Saturday, July 27, 2019

Organised Love


I never thought I needed you until you held my thoughts, and suddenly the burden was off. You held memory for me, and I could trust things big and small in the space you gave me.

Still. I never thought I’d be this old. Not in years but in emotion and all that’s taking a toll. And it is strange, so strange, that it comes down to saying this:

Remember to love.
Remember to love yourself.
Remember to care.
Remember what made you.
Remember not to break.

When did I begin to forget?
When did it stop being second nature?

Life is like the first book I finished reading, and as I read on to the sequel, I must remember certain things.
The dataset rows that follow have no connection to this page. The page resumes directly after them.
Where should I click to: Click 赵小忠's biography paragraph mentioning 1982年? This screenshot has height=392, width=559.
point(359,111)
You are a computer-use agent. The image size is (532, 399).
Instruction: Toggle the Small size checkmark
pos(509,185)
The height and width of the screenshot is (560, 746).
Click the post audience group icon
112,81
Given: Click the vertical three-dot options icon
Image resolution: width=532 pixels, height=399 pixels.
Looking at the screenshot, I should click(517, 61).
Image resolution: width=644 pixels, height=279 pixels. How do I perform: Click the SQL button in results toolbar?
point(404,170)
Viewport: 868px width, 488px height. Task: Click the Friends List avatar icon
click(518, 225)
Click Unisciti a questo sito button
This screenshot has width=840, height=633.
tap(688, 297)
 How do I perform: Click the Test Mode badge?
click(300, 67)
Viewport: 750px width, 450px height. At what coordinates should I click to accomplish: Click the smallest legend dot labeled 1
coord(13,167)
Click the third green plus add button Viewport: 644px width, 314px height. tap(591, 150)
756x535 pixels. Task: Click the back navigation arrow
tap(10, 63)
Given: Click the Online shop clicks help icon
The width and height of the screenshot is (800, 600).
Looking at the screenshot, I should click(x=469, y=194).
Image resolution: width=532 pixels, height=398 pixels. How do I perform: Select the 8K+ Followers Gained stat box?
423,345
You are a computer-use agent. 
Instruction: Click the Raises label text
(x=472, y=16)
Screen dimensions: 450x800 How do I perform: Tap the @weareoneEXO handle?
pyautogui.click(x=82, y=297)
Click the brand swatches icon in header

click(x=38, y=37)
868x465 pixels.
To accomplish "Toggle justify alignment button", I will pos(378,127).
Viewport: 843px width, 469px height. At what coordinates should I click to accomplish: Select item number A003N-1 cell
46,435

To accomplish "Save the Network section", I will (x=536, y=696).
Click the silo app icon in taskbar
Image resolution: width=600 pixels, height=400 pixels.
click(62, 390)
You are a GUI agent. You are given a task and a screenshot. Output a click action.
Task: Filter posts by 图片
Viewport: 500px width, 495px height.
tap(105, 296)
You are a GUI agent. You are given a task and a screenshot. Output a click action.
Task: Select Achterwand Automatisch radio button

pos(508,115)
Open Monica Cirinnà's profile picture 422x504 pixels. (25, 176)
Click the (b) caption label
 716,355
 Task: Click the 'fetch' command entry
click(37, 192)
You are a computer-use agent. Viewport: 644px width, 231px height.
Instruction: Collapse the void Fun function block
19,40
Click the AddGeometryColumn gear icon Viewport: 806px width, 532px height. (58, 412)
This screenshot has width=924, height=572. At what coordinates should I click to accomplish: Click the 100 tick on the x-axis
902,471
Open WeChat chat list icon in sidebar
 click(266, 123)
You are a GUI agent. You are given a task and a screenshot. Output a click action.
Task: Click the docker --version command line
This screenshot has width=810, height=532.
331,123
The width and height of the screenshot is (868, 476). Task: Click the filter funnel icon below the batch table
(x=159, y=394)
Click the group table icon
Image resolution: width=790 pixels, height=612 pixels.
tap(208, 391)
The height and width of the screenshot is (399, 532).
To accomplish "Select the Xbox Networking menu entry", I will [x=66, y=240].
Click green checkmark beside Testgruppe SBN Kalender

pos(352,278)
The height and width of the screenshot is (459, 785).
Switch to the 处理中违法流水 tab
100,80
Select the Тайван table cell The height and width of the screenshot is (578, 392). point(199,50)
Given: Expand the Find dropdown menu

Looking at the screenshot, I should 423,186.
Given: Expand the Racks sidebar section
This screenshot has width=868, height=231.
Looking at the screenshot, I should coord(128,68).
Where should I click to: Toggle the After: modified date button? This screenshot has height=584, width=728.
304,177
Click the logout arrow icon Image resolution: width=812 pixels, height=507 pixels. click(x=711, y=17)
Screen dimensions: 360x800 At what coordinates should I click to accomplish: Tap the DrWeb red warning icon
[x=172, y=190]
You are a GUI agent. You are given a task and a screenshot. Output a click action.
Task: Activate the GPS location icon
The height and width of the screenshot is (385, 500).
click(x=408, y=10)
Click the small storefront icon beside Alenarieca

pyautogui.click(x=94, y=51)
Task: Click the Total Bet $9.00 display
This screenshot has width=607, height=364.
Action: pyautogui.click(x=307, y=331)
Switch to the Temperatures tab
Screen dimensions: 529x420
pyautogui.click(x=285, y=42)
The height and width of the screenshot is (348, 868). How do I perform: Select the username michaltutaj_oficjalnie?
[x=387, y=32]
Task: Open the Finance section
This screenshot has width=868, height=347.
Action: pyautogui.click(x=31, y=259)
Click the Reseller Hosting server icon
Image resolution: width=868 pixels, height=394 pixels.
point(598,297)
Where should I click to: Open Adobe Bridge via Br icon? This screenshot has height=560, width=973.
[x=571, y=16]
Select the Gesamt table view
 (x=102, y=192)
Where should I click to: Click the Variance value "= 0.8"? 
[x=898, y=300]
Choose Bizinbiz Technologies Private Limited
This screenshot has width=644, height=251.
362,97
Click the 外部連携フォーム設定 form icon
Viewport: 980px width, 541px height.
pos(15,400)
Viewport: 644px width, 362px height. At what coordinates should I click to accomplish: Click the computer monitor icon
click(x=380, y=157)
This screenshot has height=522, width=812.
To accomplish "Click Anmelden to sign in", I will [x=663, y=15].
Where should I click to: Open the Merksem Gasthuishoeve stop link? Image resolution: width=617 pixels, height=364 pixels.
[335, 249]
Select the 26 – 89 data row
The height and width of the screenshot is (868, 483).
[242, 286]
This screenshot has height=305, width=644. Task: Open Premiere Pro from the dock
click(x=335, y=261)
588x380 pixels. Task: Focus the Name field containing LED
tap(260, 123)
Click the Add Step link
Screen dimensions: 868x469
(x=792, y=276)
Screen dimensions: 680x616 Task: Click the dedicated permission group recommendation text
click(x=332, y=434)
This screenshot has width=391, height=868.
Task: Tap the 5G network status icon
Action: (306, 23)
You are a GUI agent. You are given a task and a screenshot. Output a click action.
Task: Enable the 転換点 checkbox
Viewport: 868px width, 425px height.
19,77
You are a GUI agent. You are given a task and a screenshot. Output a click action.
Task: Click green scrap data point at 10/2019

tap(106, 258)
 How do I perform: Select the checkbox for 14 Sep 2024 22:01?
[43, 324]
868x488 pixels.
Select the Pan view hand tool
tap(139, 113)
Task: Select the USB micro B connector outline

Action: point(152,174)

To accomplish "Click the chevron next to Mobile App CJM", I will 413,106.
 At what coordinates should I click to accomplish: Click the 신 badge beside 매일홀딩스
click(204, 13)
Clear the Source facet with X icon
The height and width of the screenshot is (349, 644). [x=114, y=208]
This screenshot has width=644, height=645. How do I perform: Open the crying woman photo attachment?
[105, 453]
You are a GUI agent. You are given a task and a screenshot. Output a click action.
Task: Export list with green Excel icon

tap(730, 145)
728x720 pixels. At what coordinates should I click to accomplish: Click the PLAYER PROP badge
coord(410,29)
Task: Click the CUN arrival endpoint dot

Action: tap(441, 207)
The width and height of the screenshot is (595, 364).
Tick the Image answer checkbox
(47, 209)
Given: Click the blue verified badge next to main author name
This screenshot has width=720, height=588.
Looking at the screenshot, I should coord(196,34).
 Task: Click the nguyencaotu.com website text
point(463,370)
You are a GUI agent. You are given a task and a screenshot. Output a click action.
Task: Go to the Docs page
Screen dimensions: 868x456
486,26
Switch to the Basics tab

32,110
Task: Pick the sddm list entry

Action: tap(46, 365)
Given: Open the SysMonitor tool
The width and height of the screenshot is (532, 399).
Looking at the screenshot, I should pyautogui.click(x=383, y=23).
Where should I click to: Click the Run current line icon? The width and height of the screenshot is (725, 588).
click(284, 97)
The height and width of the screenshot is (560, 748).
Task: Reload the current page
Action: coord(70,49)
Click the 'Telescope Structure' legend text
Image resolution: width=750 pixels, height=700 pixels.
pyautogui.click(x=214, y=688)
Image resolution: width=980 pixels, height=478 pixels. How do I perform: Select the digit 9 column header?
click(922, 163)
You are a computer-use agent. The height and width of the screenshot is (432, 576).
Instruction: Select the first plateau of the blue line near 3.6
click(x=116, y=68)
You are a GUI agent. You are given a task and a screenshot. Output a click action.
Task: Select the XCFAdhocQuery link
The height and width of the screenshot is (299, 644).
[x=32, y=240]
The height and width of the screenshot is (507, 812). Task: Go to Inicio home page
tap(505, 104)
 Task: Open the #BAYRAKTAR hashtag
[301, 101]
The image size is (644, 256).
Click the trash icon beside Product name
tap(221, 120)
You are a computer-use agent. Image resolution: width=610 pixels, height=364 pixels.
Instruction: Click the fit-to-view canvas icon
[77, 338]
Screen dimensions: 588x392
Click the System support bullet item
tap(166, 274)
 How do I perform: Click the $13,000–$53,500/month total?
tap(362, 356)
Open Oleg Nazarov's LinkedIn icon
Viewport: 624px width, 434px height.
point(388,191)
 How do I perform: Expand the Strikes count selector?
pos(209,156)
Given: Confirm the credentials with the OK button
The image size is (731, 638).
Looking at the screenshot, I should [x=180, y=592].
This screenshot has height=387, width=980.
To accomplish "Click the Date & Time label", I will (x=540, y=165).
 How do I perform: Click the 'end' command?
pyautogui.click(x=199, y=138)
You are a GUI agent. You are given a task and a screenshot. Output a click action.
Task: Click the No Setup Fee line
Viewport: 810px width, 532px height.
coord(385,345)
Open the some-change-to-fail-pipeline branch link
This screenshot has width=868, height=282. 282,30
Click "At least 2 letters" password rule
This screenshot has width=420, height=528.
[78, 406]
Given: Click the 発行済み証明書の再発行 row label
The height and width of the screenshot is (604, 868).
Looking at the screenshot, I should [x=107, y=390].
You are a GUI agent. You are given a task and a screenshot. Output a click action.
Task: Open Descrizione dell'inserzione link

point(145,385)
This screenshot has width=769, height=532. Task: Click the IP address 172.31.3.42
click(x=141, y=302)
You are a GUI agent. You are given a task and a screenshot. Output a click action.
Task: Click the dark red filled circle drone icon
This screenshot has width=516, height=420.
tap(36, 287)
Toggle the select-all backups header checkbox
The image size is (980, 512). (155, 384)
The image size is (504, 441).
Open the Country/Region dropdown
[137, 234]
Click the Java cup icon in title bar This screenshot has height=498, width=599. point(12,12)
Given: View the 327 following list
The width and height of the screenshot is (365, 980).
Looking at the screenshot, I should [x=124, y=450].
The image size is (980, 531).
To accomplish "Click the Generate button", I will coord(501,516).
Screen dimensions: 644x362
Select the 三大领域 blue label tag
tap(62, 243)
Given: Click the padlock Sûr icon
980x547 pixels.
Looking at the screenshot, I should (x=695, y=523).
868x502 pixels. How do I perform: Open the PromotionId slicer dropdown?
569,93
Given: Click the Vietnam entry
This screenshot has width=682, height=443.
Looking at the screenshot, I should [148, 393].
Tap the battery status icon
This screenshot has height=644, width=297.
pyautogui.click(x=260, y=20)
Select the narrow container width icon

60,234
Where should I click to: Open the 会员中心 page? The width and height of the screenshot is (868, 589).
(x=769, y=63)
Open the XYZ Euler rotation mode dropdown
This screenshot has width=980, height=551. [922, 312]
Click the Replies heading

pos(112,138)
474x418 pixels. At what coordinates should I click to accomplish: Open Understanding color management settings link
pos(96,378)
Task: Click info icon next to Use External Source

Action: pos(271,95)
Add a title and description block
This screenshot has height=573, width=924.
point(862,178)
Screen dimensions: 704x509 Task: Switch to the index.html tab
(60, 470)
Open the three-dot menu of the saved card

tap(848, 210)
But it is difficult some days to wake up with the weight of all that’s yet to be done, pressing against me and pushing me down before I ever stand up. It is difficult to leave behind others.

Sometimes I want to be empty. Not to erase or fill myself with something else, but just to breathe in white, the blank sheet of a new leaf of paper, the rest before I begin the next chapter.
But I don’t trust myself. I don’t trust my mind; I think it will repress even love, because love has started to hurt.

And that’s when I met you. The one who gives me the freedom to let go. Who holds me without judgement and gives me back to myself when it’s time, when I am ready to take on the next line.

I give you all the things that make my life what it is, and you give me the assurance that I can survive every task.

Whatever makes the burden a little lighter, right?